筑波大学の研究グループは、対面通過時における呼気(噴流)由来のウイルス暴露リスクを検討し、対面通過後5秒以内にエアロゾル粒子数がピークとなることを明らかにした。
新型コロナウイルス感染症をはじめとするウイルスの感染経路では、空気中での滞留時間が短い(3~5秒)飛沫による感染リスクよりも、滞留時間が長い(直径5~100μmでは数分~数十分、直径5μm未満では数時間)エアロゾル粒子による空気感染リスクの方が大きいと考えられる。また、空中を浮遊するエアロゾル粒子の挙動は極めて複雑なため、その動態とウイルス暴露リスクの分析・評価は喫緊の課題である。

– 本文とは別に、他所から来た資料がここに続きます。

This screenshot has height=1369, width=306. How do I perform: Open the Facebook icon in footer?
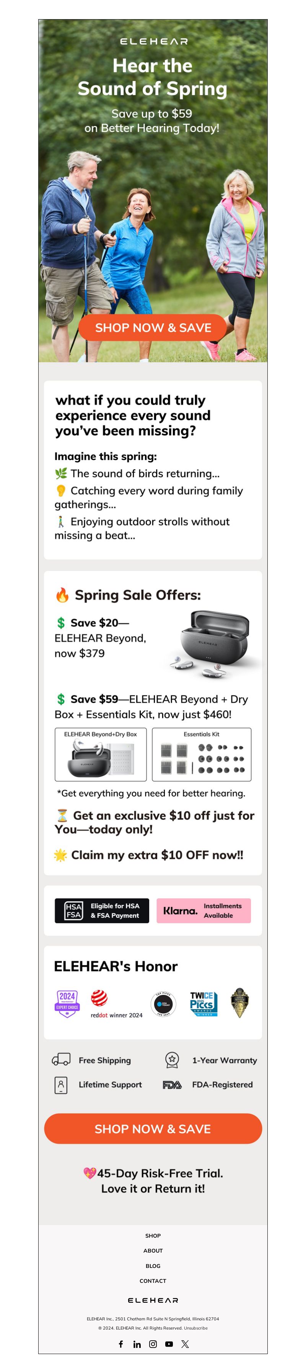point(121,1343)
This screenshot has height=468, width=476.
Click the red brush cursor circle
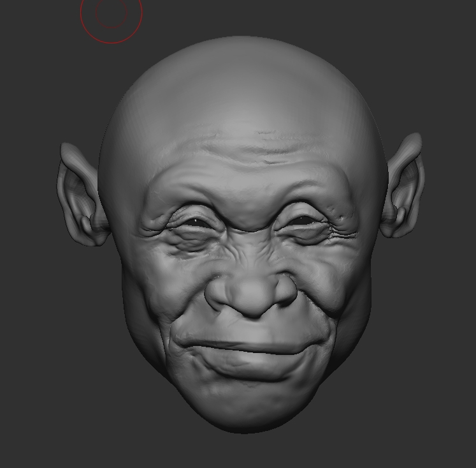pyautogui.click(x=111, y=13)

本研究では、口部にエアロゾル粒子噴出装置を連結させたフルスケールマネキンを電動カートに載せ、対面通過運動させながら、噴出されるエアロゾル粒子を粒子追跡流速測定システムによって可視化、計測することで、対面通過時におけるウイルス暴露リスクを検討した。
その結果、歩行時、ジョギング時、ランニング時、スプリント時を想定した移動速度のすべてで、対面通過後5秒以内にエアロゾル粒子数はピークとなり、その後は急激に減少した。このことから、対面通過時には、対面通過後5秒以内に吸気を中断する、物理的距離を確保する、風上の方に位置する等の対策を行うことで、効果的にウイルス感染リスクを低減できることが示唆された。
また、通過速度が大きいほど、エアロゾル粒子数のピークは小さくなる傾向を示した。これらの現象は、呼気(噴流)の通過後、マネキン後方には後流乱流渦が形成され、エアロゾル粒子が拡散されるためと考えられ、通過速度の増大時には噴流と外流の相対速度も増加することから、粒子の拡散はさらに促進されるとしている。
加えて、換気の有無による比較検討を行ったところ、換気条件下では、歩行速度時(5km/h)のピークエアロゾル粒子数が無換気条件下に比べて約55%以下となるなど、換気による拡散効果でウイルス暴露リスクは顕著に減少することが分かった。
本研究が明らかにした知見は、インフルエンザや風疹ウイルス等、さまざまなエアロゾル粒子が媒介する感染リスクに対し応用可能だとしている。